Why are water conservation facts so important for you to know? Consider this: Water may cover more than 70% of the planet, but only 2% of all that water is suitable for drinking, and only 1% of all that water is actually available for consumption. According to Nature Canada, 68.9% of the earth’s fresh water exists in the form of glaciers and permanent snow cover; 30.8% of the earth’s fresh water is trapped as permafrost, swamp water, soil moisture and groundwater and 2.5% of the world’s water is held in freshwater rivers, lakes, snow, ice and in underground aquifers.
We’re not just talking about drinking water here; we’re also talking about water that is used to grow our food, to sustain our crops and feed the animals that end up feeding us.
So water conservation is important in order to ensure adequate water supply for everyone. We must all act responsibly and do our best to conserve water. Here are ten water conservation facts and tips that can help you save water!
How to conserve water while landscaping and gardening
- Water your lawn either early in the morning or in the late evening. At these times, the air is still and the temperatures are lower, which prevents evaporation loss quite so much as during the day. Only water your lawn when it actually needs it. If, when you step on the lawn, it springs back when you lift your foot, it does not require watering. If, however, it stays flat when you lift your foot, go ahead and water your lawn. Better yet, during the dry season, do not water your lawn. Let it go yellow for the dry season, and when the rains return it will begin anew.
- Get rid of your lawn entirely. Think about how much water that lawn really needs. It’s not low maintenance either–between bi-weekly mowings, fertilizing, and what not. Instead, choose an alternate low-maintenance cover for your yard – a wildflower mix, a rock garden, creeping thyme, or other native plant species. These plants need less maintenance and care, and much less water.
- Install rain barrels. Is all the water flowing up from your gutters ending up in the public city sewer? That is a terrible waste of water, not to mention that the water drags every pollutant it comes in contact into whatever local waterways are used for getting rid of the water. Instead, consider capturing the water in rain barrels that are installed under your gutters. They come with faucets, to which you can attach a hose. When your garden grows dry, you have a much better source of water than the tap.
Ways to conserve water in the kitchen
- Only run your dishwasher when it is full. Or, when you wash your dishes by hand, fill a sink half-way with soapy water and then rinse with clean water.
- Keep a container of water in your refrigerator. This prevents you from running the water until the water runs cold, which aids in water conservation.
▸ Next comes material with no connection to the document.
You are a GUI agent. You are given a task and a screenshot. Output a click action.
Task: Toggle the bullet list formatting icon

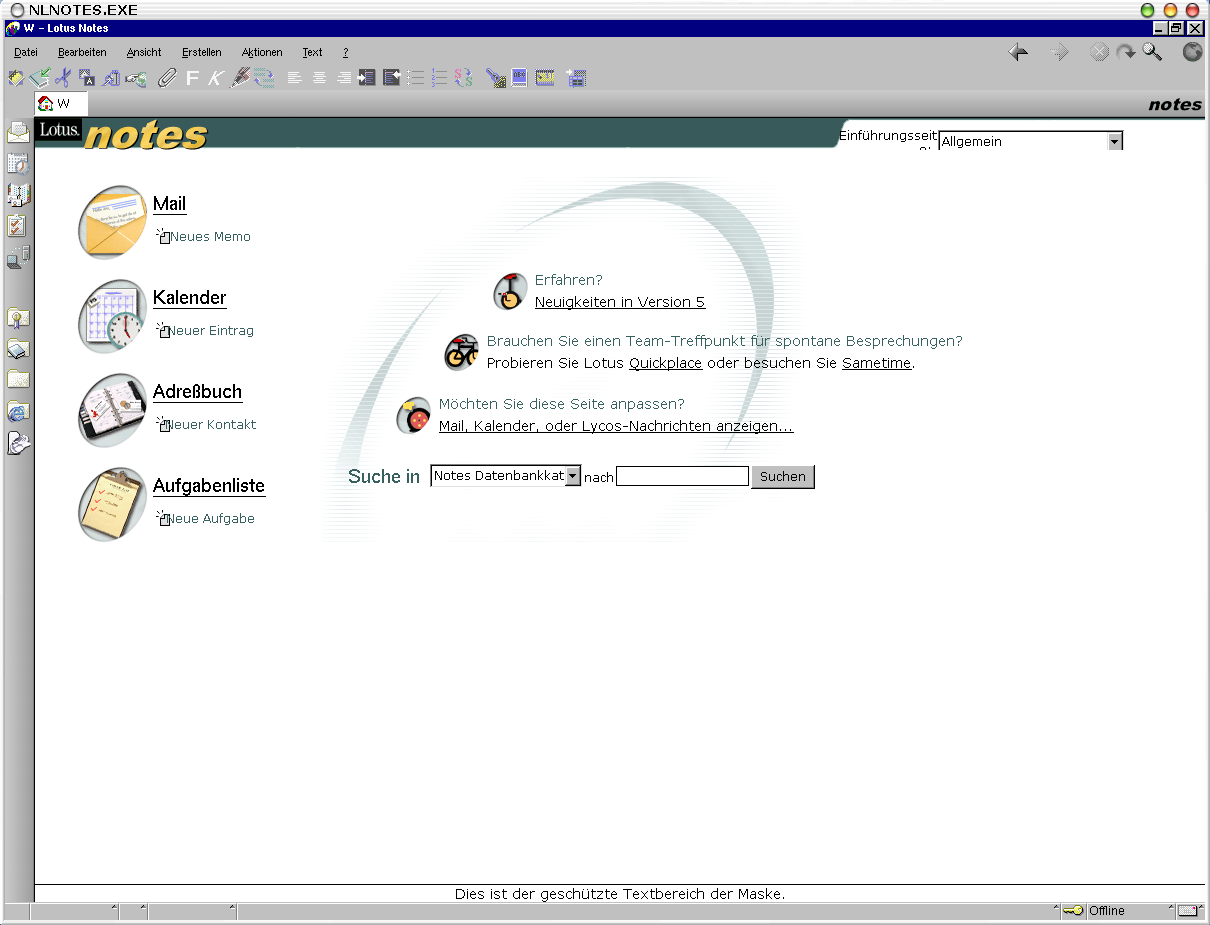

Whole home water conservation facts
- Consider installing a pipe system to capture your grey water from showers and laundry for re-use in your toilets. This alone can save you more than 50% in terms of water usage a year; which makes it not only a water savings, but also a money savings on your municipal water bill over the long term, allowing the investment to pay for itself.
- Run your washing machine only when it is full. Or use only a washing machine that allows you to vary the amount of water that it uses based upon the size of the load.
Water conservation in the bathroom
- Shower, don’t bathe. Baths are very wasteful when it comes to water use: they take about 36 gallons of water. Showers use far less water, especially if they are short. Keep your showers to five minutes in length to keep your water use down to 15-25 gallons of water per shower. Better yet, use a flow restrictor to stop the water from running while you shampoo your hair and scrub your body. This will keep the water warm, but prevent it from just flowing down the drain while you get clean.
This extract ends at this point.